## Start RECORDS FOR THE TASK

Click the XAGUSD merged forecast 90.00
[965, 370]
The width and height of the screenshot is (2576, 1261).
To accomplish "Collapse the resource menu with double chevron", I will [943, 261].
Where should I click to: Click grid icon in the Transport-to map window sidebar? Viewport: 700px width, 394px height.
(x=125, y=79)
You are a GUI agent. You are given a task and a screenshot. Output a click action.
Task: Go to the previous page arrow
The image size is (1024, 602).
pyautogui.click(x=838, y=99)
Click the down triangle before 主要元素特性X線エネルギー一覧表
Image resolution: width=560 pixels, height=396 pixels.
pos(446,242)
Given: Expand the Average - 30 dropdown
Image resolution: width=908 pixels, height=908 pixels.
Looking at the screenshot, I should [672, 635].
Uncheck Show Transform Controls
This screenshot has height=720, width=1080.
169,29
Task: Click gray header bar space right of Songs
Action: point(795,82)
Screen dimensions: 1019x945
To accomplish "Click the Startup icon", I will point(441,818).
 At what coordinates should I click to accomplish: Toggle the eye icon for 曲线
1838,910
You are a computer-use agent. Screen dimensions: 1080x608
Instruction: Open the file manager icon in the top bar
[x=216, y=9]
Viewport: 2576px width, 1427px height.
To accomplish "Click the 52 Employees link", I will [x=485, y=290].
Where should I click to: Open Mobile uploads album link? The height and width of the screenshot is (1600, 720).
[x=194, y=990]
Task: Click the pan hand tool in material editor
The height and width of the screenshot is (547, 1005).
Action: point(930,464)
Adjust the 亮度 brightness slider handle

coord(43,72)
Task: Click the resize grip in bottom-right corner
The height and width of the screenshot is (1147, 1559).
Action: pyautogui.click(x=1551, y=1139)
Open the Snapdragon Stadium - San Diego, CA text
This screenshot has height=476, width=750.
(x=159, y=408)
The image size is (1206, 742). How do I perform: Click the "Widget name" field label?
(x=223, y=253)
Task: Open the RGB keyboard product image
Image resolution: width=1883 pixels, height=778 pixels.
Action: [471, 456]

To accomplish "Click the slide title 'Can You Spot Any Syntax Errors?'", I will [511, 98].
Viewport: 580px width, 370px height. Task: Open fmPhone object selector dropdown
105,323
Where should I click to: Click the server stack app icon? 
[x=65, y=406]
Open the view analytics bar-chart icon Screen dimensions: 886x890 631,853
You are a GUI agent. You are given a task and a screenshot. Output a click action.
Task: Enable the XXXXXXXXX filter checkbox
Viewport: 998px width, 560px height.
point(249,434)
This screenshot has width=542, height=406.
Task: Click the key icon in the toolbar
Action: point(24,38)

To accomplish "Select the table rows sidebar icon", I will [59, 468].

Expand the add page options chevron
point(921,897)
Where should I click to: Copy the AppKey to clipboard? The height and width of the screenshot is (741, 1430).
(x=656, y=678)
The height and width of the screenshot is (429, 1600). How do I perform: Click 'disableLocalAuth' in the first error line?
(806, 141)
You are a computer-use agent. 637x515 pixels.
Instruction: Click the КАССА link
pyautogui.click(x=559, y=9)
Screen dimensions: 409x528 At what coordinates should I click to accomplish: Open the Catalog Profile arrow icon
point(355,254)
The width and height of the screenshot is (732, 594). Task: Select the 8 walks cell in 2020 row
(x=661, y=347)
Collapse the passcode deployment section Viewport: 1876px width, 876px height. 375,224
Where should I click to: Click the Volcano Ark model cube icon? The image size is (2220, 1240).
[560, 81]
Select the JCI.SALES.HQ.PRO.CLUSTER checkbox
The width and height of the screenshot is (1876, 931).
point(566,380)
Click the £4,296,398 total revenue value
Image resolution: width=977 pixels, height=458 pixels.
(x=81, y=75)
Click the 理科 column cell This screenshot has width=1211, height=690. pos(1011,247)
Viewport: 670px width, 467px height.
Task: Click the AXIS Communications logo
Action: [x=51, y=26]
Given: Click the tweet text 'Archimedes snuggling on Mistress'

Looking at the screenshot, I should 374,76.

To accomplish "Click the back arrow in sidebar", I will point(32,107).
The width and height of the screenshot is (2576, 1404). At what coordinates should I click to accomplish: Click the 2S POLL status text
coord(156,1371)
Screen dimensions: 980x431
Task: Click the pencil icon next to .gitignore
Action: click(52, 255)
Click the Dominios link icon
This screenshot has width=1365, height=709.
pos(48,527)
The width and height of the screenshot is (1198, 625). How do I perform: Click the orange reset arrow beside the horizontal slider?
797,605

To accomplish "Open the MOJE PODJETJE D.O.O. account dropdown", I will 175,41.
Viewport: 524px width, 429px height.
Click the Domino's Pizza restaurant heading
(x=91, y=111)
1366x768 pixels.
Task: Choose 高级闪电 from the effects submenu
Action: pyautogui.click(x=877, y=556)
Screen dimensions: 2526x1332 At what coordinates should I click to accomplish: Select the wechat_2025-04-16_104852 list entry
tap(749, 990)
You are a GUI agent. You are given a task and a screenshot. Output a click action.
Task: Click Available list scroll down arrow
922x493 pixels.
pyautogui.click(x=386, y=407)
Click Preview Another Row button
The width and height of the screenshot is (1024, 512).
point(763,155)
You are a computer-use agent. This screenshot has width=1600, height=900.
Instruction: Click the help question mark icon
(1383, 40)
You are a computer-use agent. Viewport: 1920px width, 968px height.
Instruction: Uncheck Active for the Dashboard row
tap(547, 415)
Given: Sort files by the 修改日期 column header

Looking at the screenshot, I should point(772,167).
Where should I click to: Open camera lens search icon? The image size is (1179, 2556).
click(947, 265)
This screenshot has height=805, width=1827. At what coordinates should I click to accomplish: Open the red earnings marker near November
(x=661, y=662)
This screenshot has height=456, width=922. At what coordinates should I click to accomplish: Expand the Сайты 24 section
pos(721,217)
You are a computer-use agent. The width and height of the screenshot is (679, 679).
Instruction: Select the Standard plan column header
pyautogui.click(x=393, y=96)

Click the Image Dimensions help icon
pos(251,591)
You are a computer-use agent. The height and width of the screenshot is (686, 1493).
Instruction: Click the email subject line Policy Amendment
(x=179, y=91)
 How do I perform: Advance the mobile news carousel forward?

## End RECORDS FOR THE TASK

Reproduce all of the records above, substituting "Where do I click to" for every occurrence of "Where should I click to" and leaving everything else unchanged.

FINAL RESULT:
Click the XAGUSD merged forecast 90.00
[965, 370]
The width and height of the screenshot is (2576, 1261).
To accomplish "Collapse the resource menu with double chevron", I will [943, 261].
Where do I click to: Click grid icon in the Transport-to map window sidebar? Viewport: 700px width, 394px height.
(x=125, y=79)
You are a GUI agent. You are given a task and a screenshot. Output a click action.
Task: Go to the previous page arrow
The image size is (1024, 602).
pyautogui.click(x=838, y=99)
Click the down triangle before 主要元素特性X線エネルギー一覧表
Image resolution: width=560 pixels, height=396 pixels.
pos(446,242)
Given: Expand the Average - 30 dropdown
Image resolution: width=908 pixels, height=908 pixels.
Looking at the screenshot, I should [672, 635].
Uncheck Show Transform Controls
This screenshot has height=720, width=1080.
169,29
Task: Click gray header bar space right of Songs
Action: point(795,82)
Screen dimensions: 1019x945
To accomplish "Click the Startup icon", I will point(441,818).
 At what coordinates should I click to accomplish: Toggle the eye icon for 曲线
1838,910
You are a computer-use agent. Screen dimensions: 1080x608
Instruction: Open the file manager icon in the top bar
[x=216, y=9]
Viewport: 2576px width, 1427px height.
To accomplish "Click the 52 Employees link", I will [x=485, y=290].
Where do I click to: Open Mobile uploads album link? The height and width of the screenshot is (1600, 720).
[x=194, y=990]
Task: Click the pan hand tool in material editor
The height and width of the screenshot is (547, 1005).
Action: point(930,464)
Adjust the 亮度 brightness slider handle

coord(43,72)
Task: Click the resize grip in bottom-right corner
The height and width of the screenshot is (1147, 1559).
Action: pyautogui.click(x=1551, y=1139)
Open the Snapdragon Stadium - San Diego, CA text
This screenshot has height=476, width=750.
(x=159, y=408)
The image size is (1206, 742). How do I perform: Click the "Widget name" field label?
(x=223, y=253)
Task: Open the RGB keyboard product image
Image resolution: width=1883 pixels, height=778 pixels.
Action: [471, 456]

To accomplish "Click the slide title 'Can You Spot Any Syntax Errors?'", I will [511, 98].
Viewport: 580px width, 370px height. Task: Open fmPhone object selector dropdown
105,323
Where do I click to: Click the server stack app icon? 
[x=65, y=406]
Open the view analytics bar-chart icon Screen dimensions: 886x890 631,853
You are a GUI agent. You are given a task and a screenshot. Output a click action.
Task: Enable the XXXXXXXXX filter checkbox
Viewport: 998px width, 560px height.
point(249,434)
This screenshot has width=542, height=406.
Task: Click the key icon in the toolbar
Action: point(24,38)

To accomplish "Select the table rows sidebar icon", I will [59, 468].

Expand the add page options chevron
point(921,897)
Where do I click to: Copy the AppKey to clipboard? The height and width of the screenshot is (741, 1430).
(x=656, y=678)
The height and width of the screenshot is (429, 1600). How do I perform: Click 'disableLocalAuth' in the first error line?
(806, 141)
You are a computer-use agent. 637x515 pixels.
Instruction: Click the КАССА link
pyautogui.click(x=559, y=9)
Screen dimensions: 409x528 At what coordinates should I click to accomplish: Open the Catalog Profile arrow icon
point(355,254)
The width and height of the screenshot is (732, 594). Task: Select the 8 walks cell in 2020 row
(x=661, y=347)
Collapse the passcode deployment section Viewport: 1876px width, 876px height. 375,224
Where do I click to: Click the Volcano Ark model cube icon? The image size is (2220, 1240).
[560, 81]
Select the JCI.SALES.HQ.PRO.CLUSTER checkbox
The width and height of the screenshot is (1876, 931).
point(566,380)
Click the £4,296,398 total revenue value
Image resolution: width=977 pixels, height=458 pixels.
(x=81, y=75)
Click the 理科 column cell This screenshot has width=1211, height=690. pos(1011,247)
Viewport: 670px width, 467px height.
Task: Click the AXIS Communications logo
Action: [x=51, y=26]
Given: Click the tweet text 'Archimedes snuggling on Mistress'

Looking at the screenshot, I should 374,76.

To accomplish "Click the back arrow in sidebar", I will point(32,107).
The width and height of the screenshot is (2576, 1404). At what coordinates should I click to accomplish: Click the 2S POLL status text
coord(156,1371)
Screen dimensions: 980x431
Task: Click the pencil icon next to .gitignore
Action: click(52, 255)
Click the Dominios link icon
This screenshot has width=1365, height=709.
pos(48,527)
The width and height of the screenshot is (1198, 625). How do I perform: Click the orange reset arrow beside the horizontal slider?
797,605

To accomplish "Open the MOJE PODJETJE D.O.O. account dropdown", I will 175,41.
Viewport: 524px width, 429px height.
Click the Domino's Pizza restaurant heading
(x=91, y=111)
1366x768 pixels.
Task: Choose 高级闪电 from the effects submenu
Action: pyautogui.click(x=877, y=556)
Screen dimensions: 2526x1332 At what coordinates should I click to accomplish: Select the wechat_2025-04-16_104852 list entry
tap(749, 990)
You are a GUI agent. You are given a task and a screenshot. Output a click action.
Task: Click Available list scroll down arrow
922x493 pixels.
pyautogui.click(x=386, y=407)
Click Preview Another Row button
The width and height of the screenshot is (1024, 512).
point(763,155)
You are a computer-use agent. This screenshot has width=1600, height=900.
Instruction: Click the help question mark icon
(1383, 40)
You are a computer-use agent. Viewport: 1920px width, 968px height.
Instruction: Uncheck Active for the Dashboard row
tap(547, 415)
Given: Sort files by the 修改日期 column header

Looking at the screenshot, I should point(772,167).
Where do I click to: Open camera lens search icon? The image size is (1179, 2556).
click(947, 265)
This screenshot has height=805, width=1827. At what coordinates should I click to accomplish: Open the red earnings marker near November
(x=661, y=662)
This screenshot has height=456, width=922. At what coordinates should I click to accomplish: Expand the Сайты 24 section
pos(721,217)
You are a computer-use agent. The width and height of the screenshot is (679, 679).
Instruction: Select the Standard plan column header
pyautogui.click(x=393, y=96)

Click the Image Dimensions help icon
pos(251,591)
You are a computer-use agent. The height and width of the screenshot is (686, 1493).
Instruction: Click the email subject line Policy Amendment
(x=179, y=91)
 How do I perform: Advance the mobile news carousel forward?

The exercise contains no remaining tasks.